Concretely we use Terragrunt with the Terraform GCS backend (instead of S3 as in the terragrunt examples)
b
ok, yea i read some about how it doesnt have some magic to create new state files/storage accounts like AWS, but that it should work with other providers
I'm going to give pulumi a few more days.. I had to tell the boss that it relies on their cloud services also for deployment.. that didn't go over well. But I did mention the local state, which I hope he wouldn't require us to use
And, we don't use github, so I created a github org under my work email and used that to login to Pulumi.. I'll try to keep that under wraps for bit heh
g
yeah, terragrunt creates a bucket and dynamodb table for state locking automatically, with other backends like GCS you have to create those resources once manually, but not a big deal. With the GCS backend we don’t even need dynamodb or similar because unlike S3, GCS has strong consistency and hence can be used as lock by itself.
b
im not sure if azure has a locking resource, but they havent been using it if there is from what i can tell, but its normally only one operator running any deploy at a time
g
Yeah well I think in a couple of months pulumi will get support for blob storage like S3, GCS as remote backend (similar to terraform). There’s a couple of open issues for that, but it should just take a few brave community contributions to make that happen 🙂
as per terraforms docs, Azure storage has built-in locking capabilities like GCS: https://www.terraform.io/docs/backends/types/azurerm.html . Shame on S3 which doesn’t have it out of the box 😄
b
ah, good to know
alright, well i feel like i have a pretty good idea now of where i'm at with pulumi
probably should give terragrunt a bit more of a look also.. then pick one and get to it
one of the main reasons I started looking at pulumi as we're looking to implement a fairly dynamic user identity/role assignment type system based on a yaml configuration where we can specify machine roles, what they need access to etc
trying to do that in TF seemed daunting. I originally looked to building native TF out of python->json
the identities in azure (like iam accounts) are region based, so we need to create roles for about 10 diff machine types, each with different keyvault/storage access and then replicate those configs to 10~ regions
so that one region outage wont take down access (hopefully) to all machines looking to make oauth requests off those identities
g
I see.
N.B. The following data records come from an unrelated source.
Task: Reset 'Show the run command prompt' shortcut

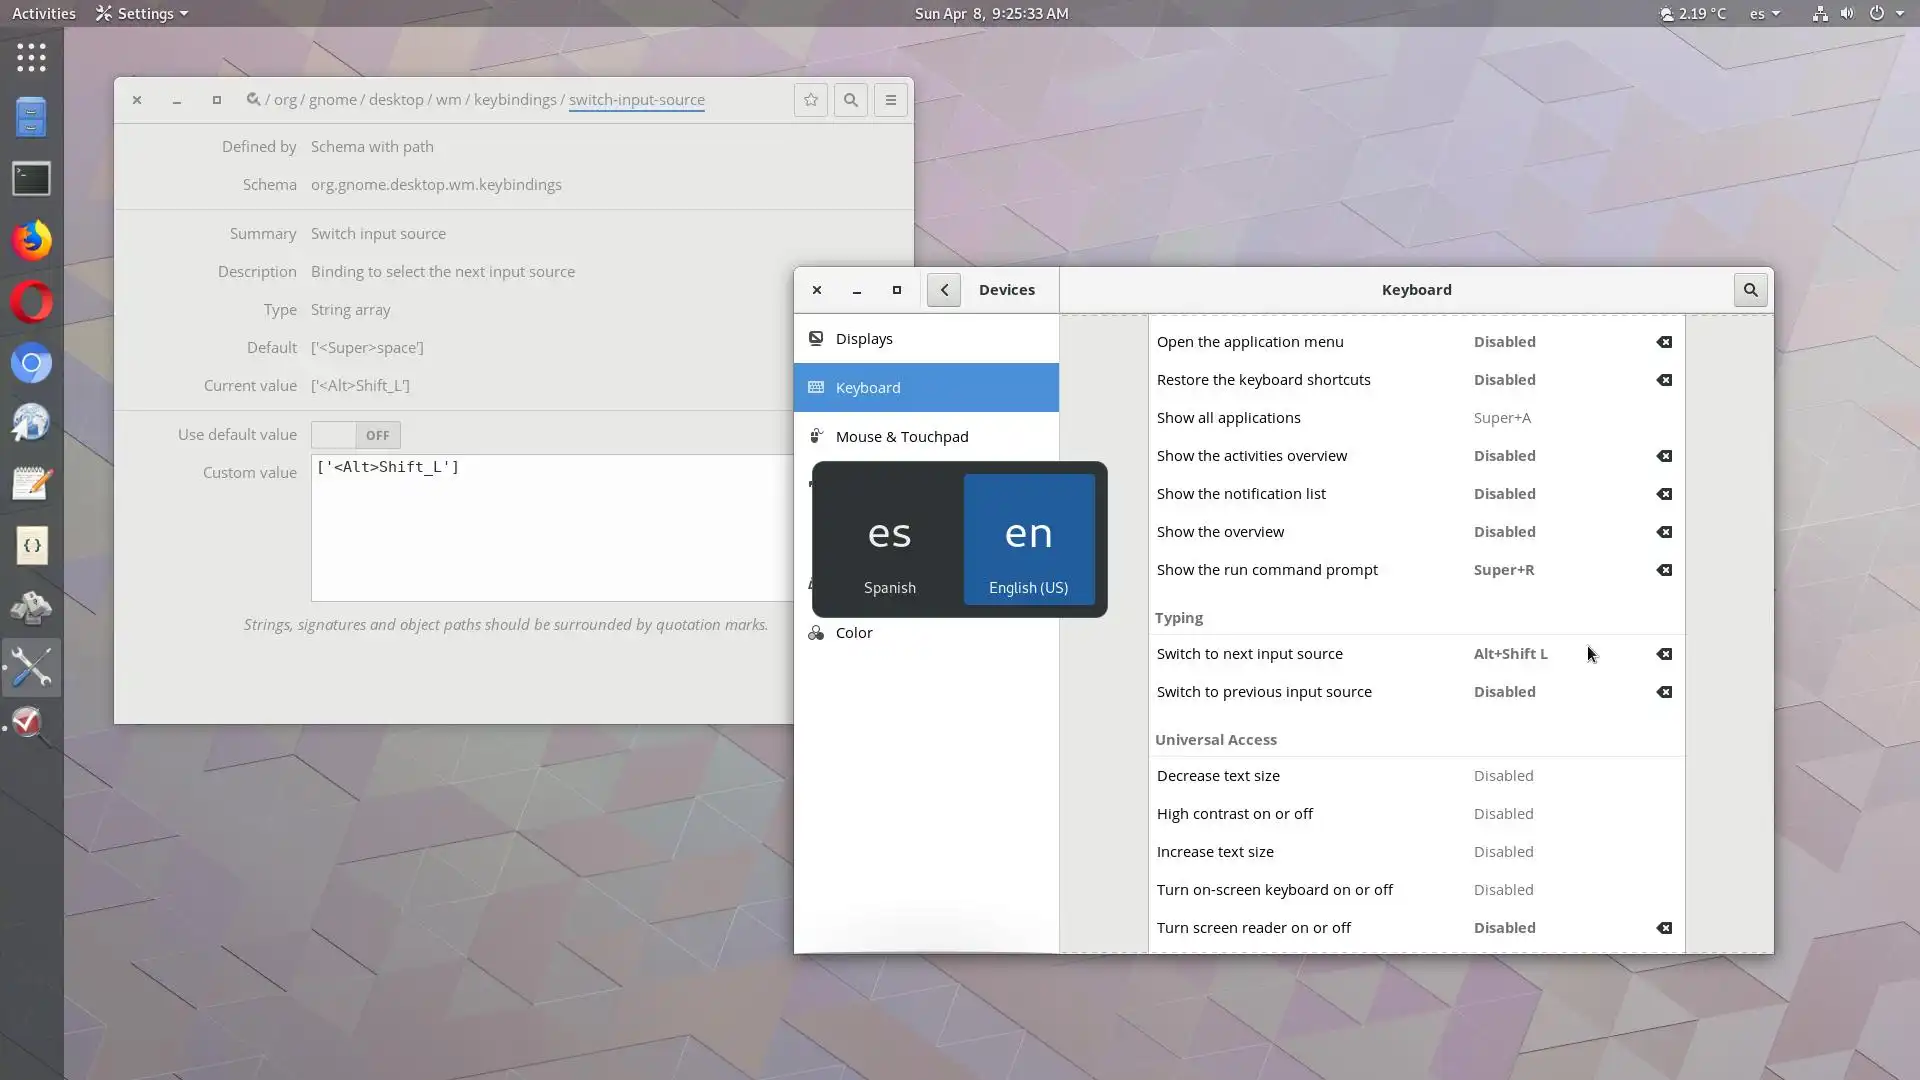Action: point(1664,570)
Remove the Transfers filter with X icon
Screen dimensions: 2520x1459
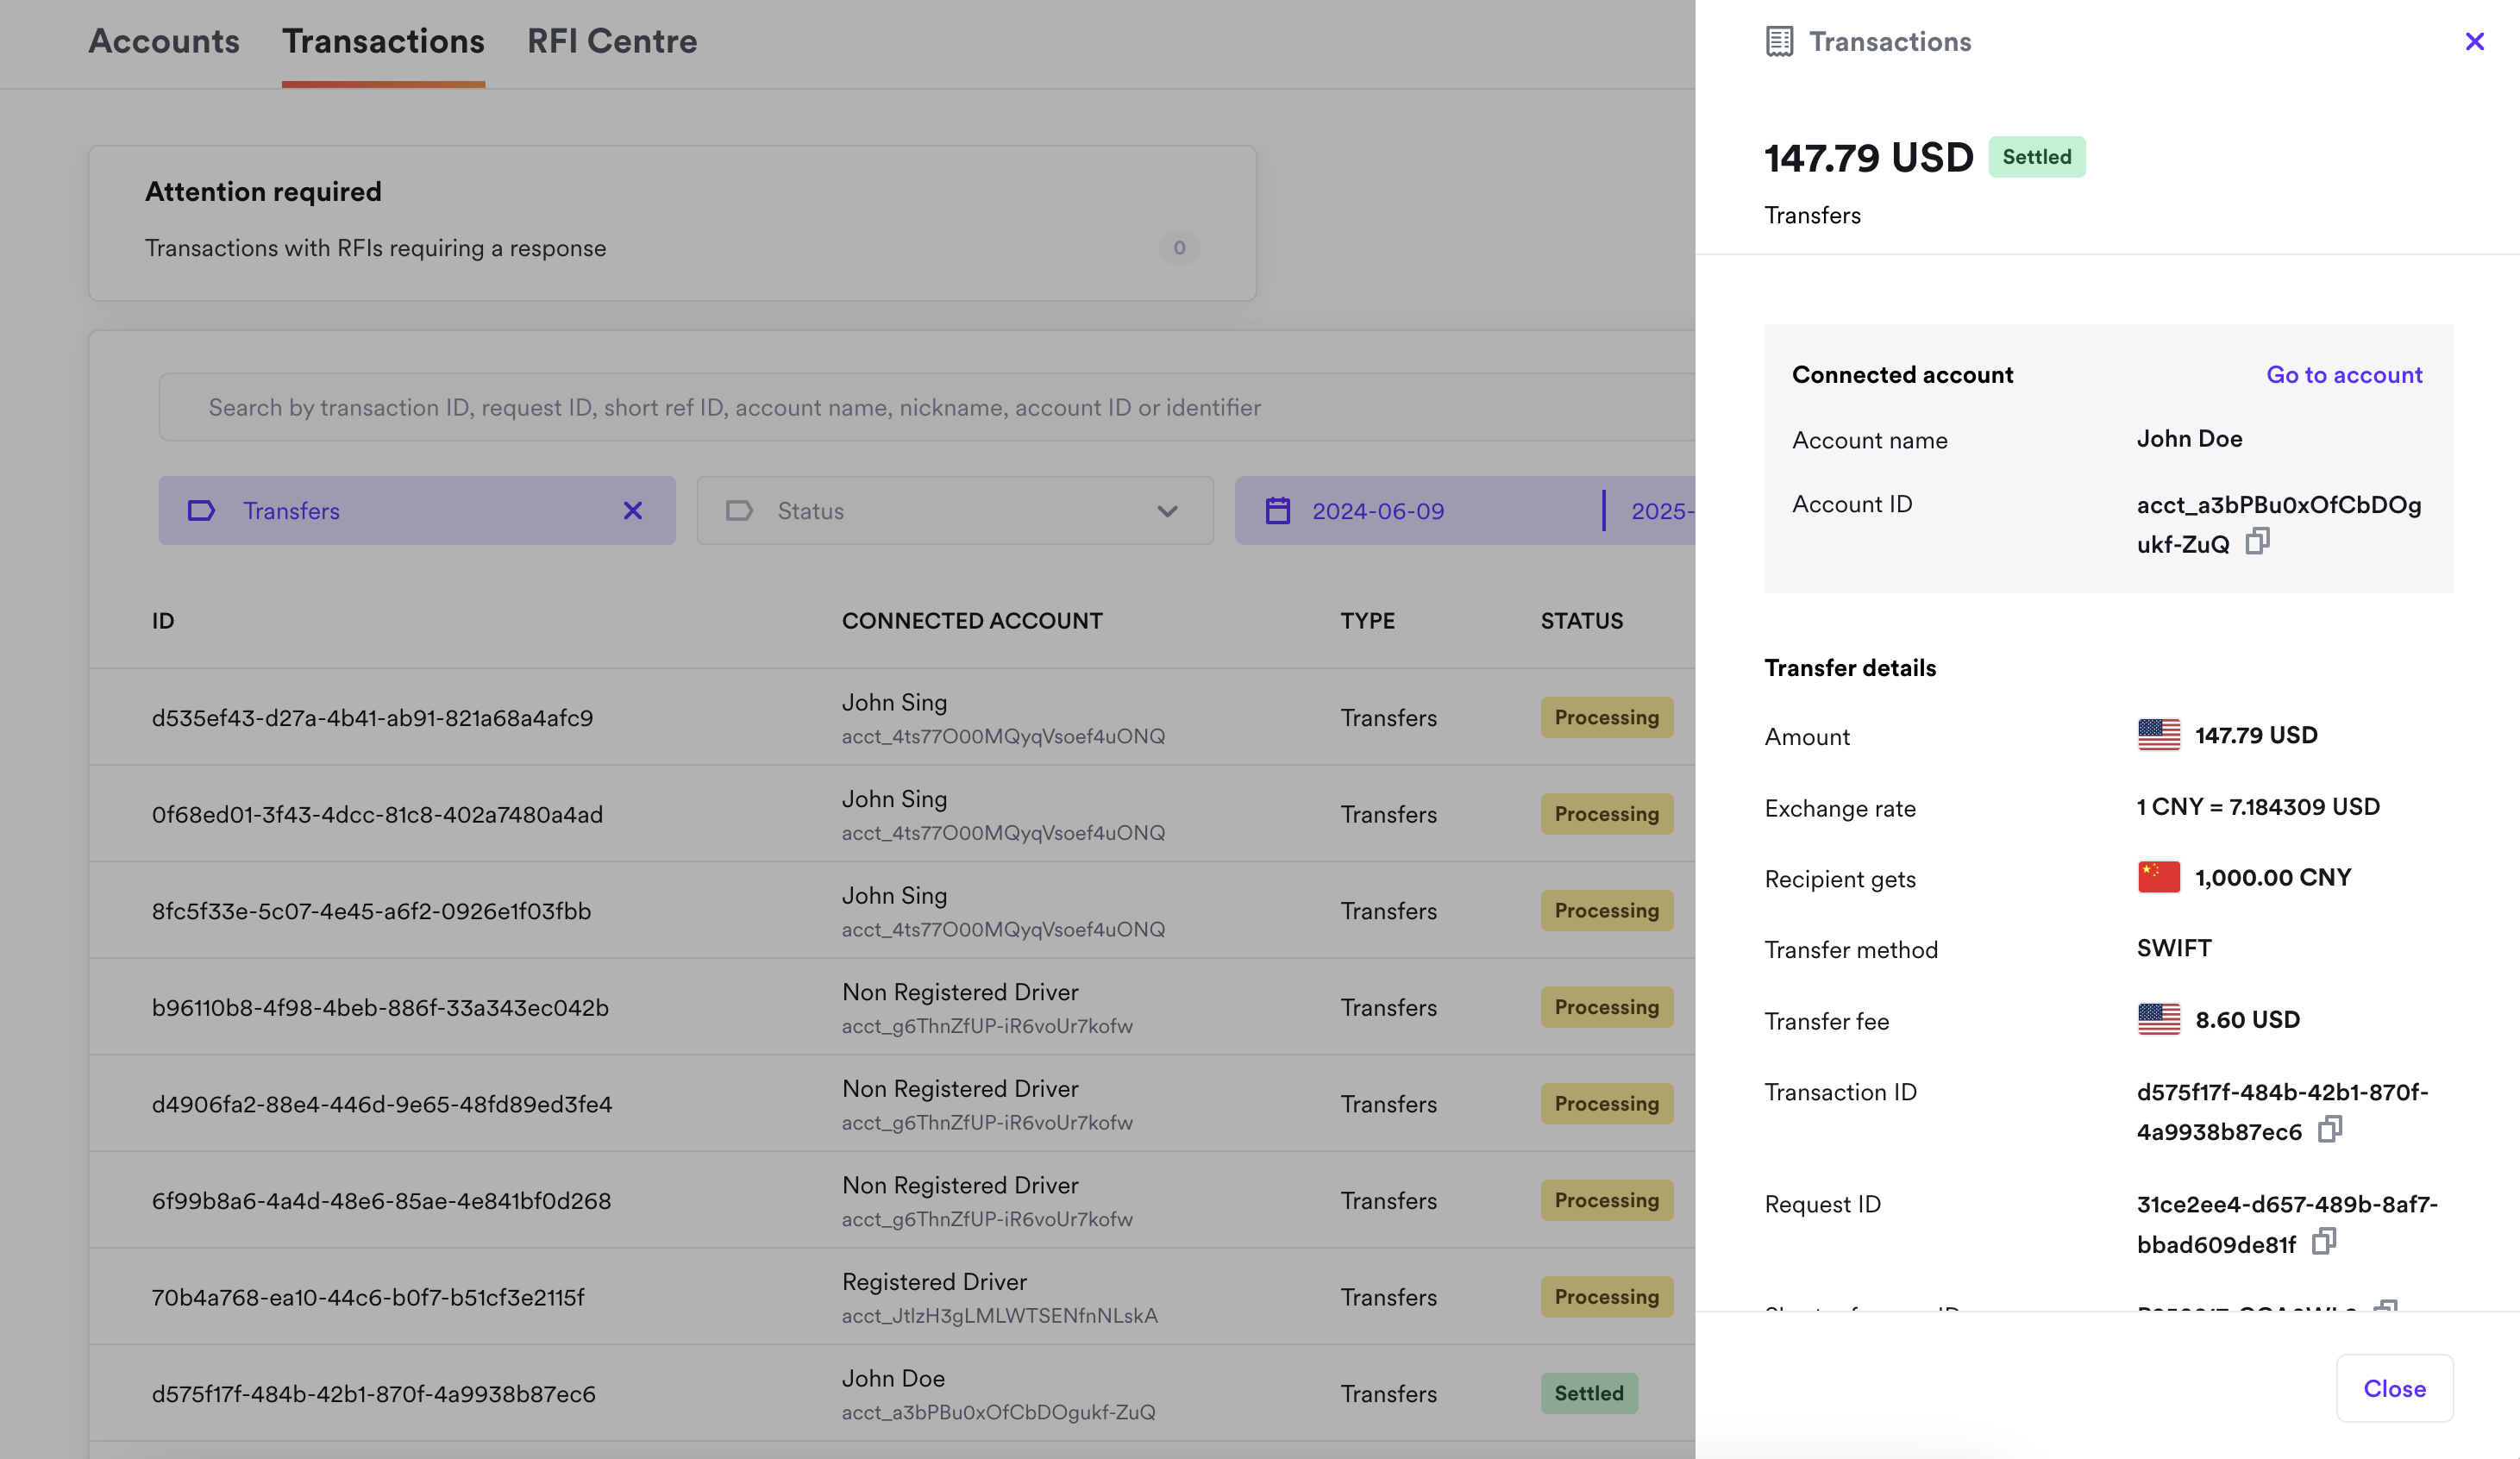pyautogui.click(x=633, y=511)
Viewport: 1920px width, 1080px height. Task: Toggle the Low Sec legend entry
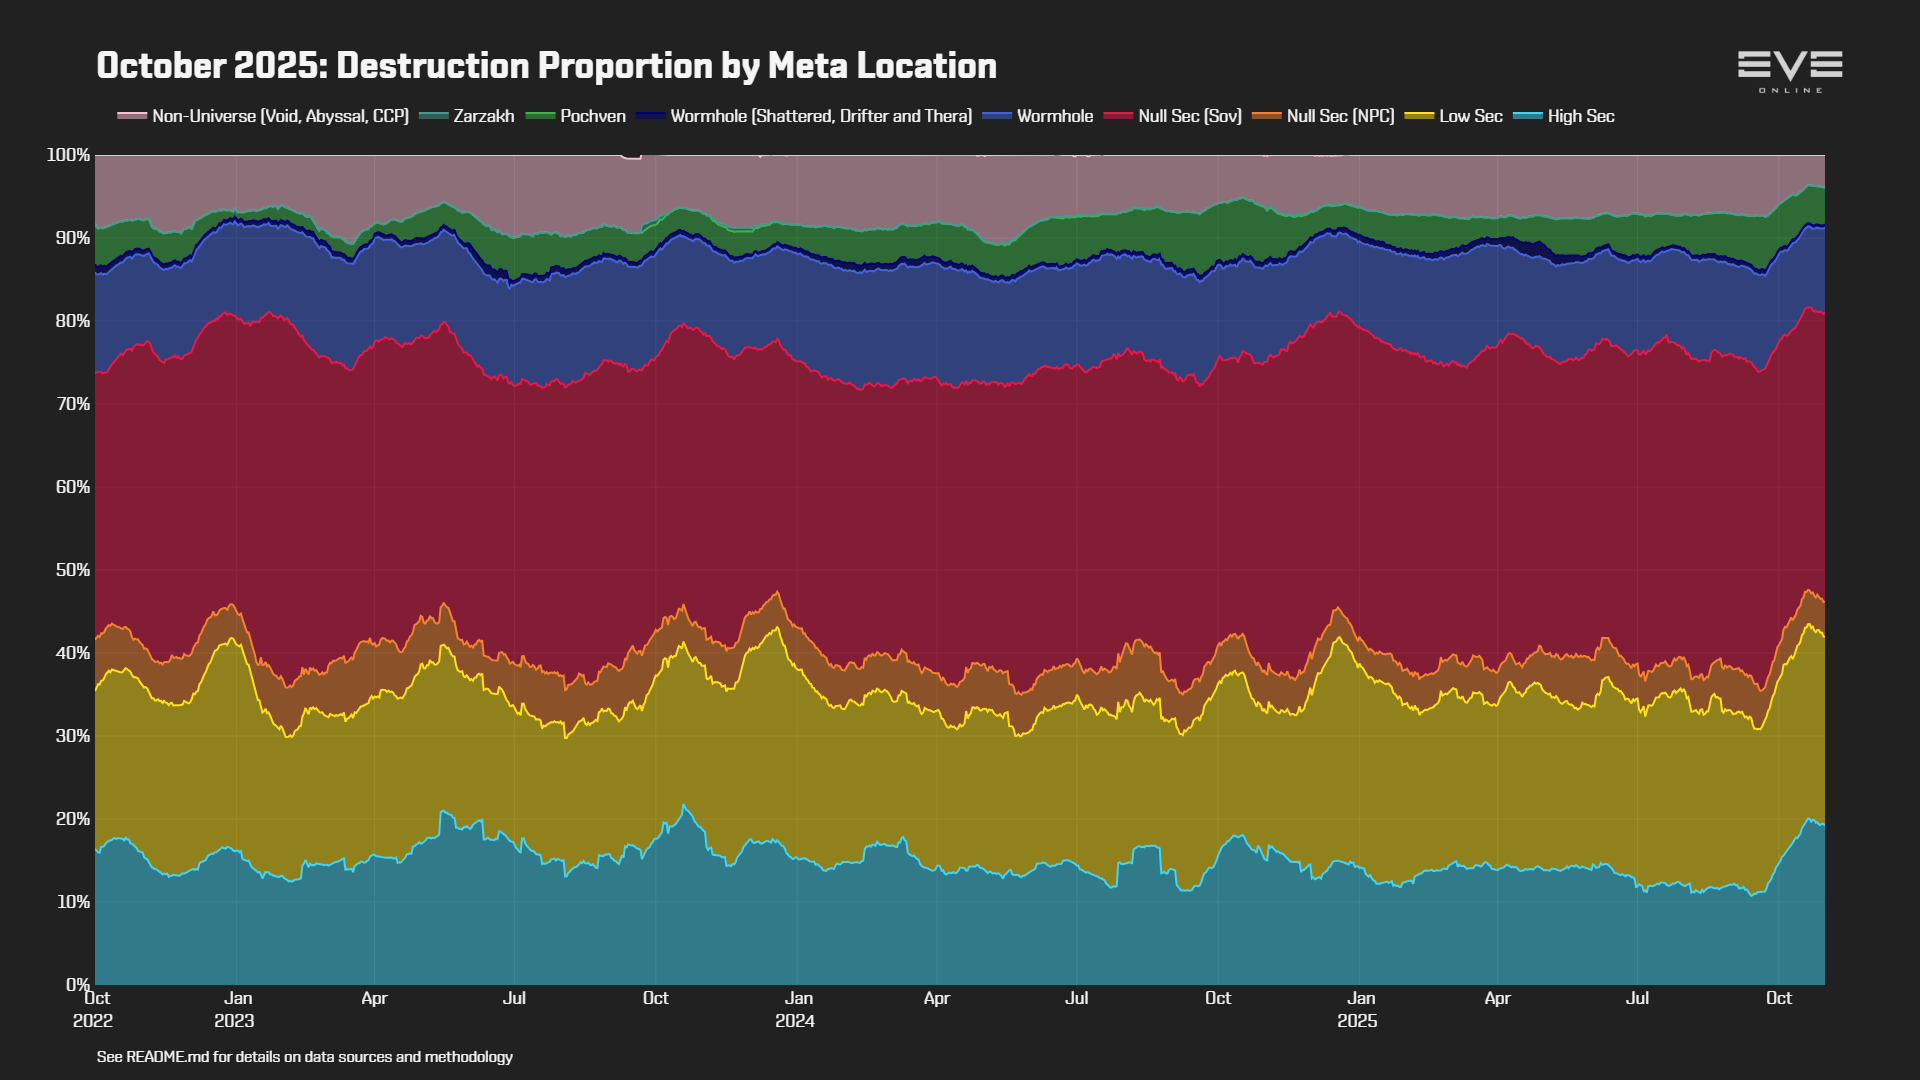point(1470,116)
In GCP identities and lots of other things (e.g. VPC, storage buckets, load balancers) are global, so we don't have this problem fortunately 😂
b
yea coming from AWS, i've got about 6+ yrs exp there and a pro cert.. Azure has been.. interesting
having a machine come up and have credential-less access to a storage container is bleeding edge
they do a lot well, but their auth setup and identities compared to AWS IAM is not even close
thanks again for all your help, if I can ever help answer anything or if you need someone to bounce ideas off, it'd be my pleasure 👍
see ya later
g
hmm, I always found AWS a bit too complex (also wrt to IAM) and the quality of their hundreds of services is a bit of a hit-and-miss (littered with gotchas and weird limitations when you actually start using them). GCP is refreshingly simpler in many ways.
That GCP by default just reuses gsuite idendities for end users is really neat. Probably can be setup on AWS as well but never had the time to do so.